Given exercise - Repeat everything from the start of the records down to the line containing "toggle editor layout", including that line, word for word. Leave the pictures out.

Source data:
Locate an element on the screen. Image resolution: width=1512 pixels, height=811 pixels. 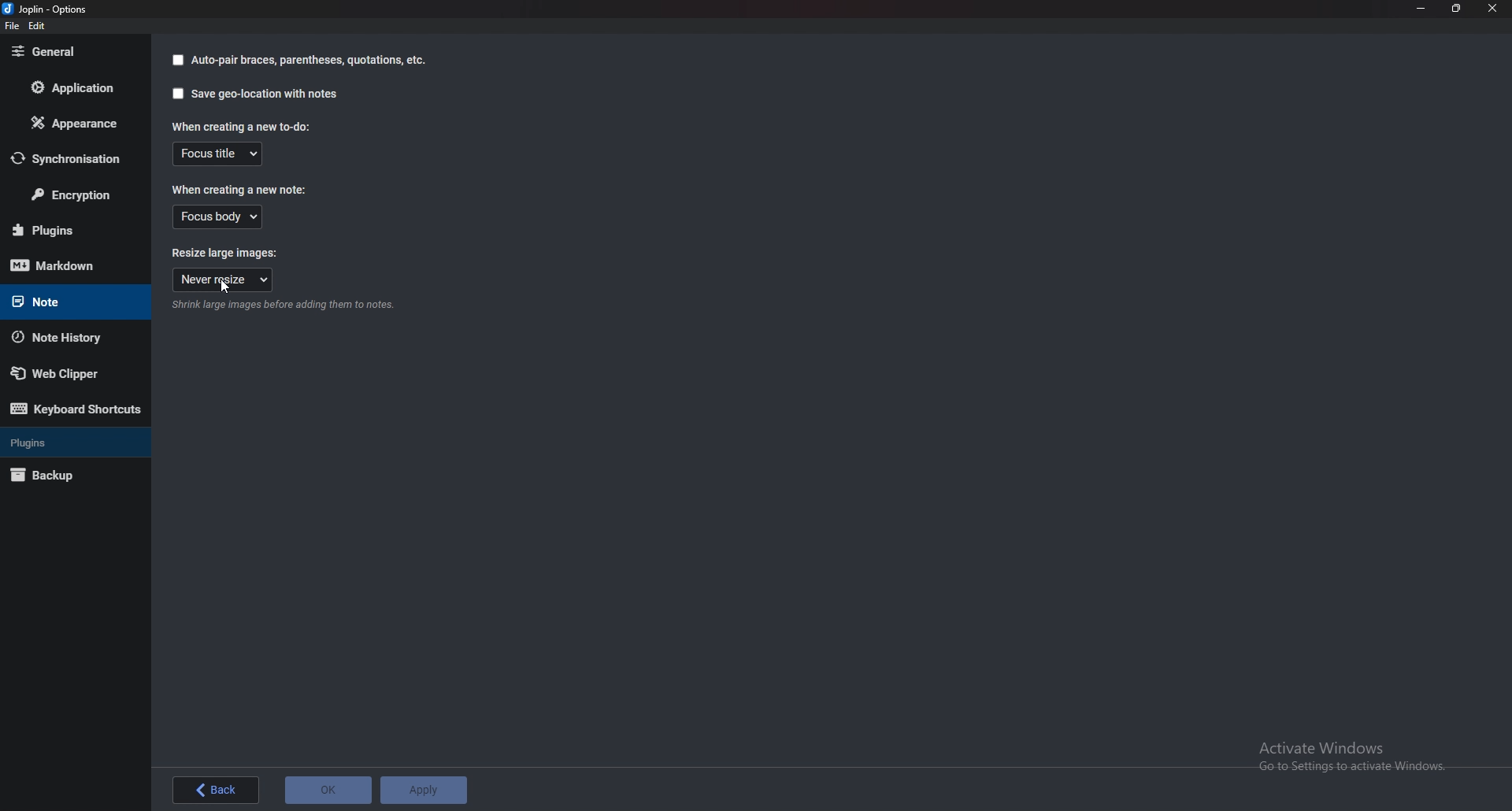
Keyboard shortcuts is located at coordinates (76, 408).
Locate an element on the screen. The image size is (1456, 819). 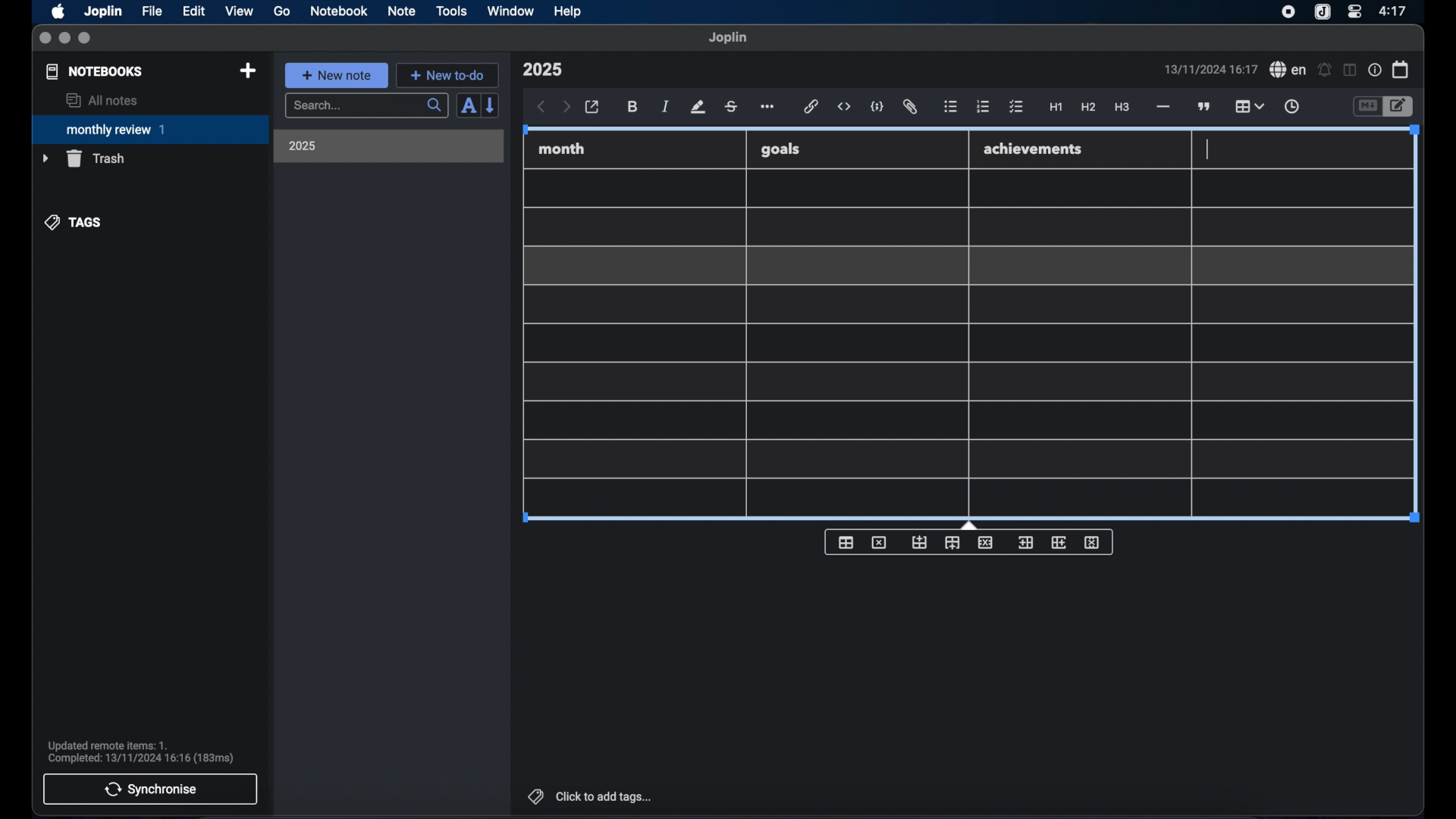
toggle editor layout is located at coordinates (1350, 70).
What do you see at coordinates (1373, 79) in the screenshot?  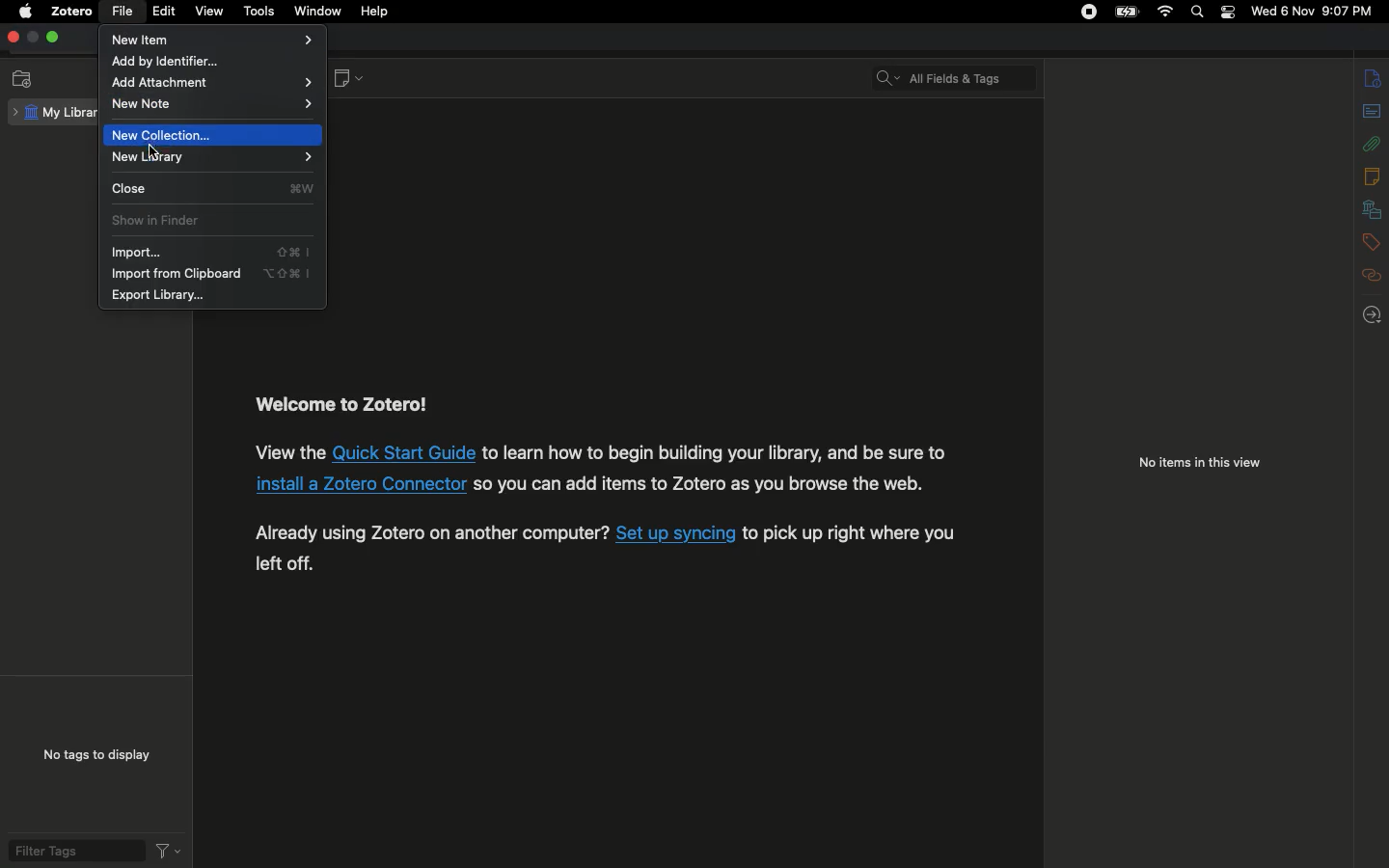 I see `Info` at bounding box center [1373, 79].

Task response -
Locate an element on the screen. Image resolution: width=1512 pixels, height=811 pixels. 
Keyboard shortcuts is located at coordinates (76, 408).
Locate an element on the screen. The image size is (1456, 819). 
toggle editor layout is located at coordinates (1350, 70).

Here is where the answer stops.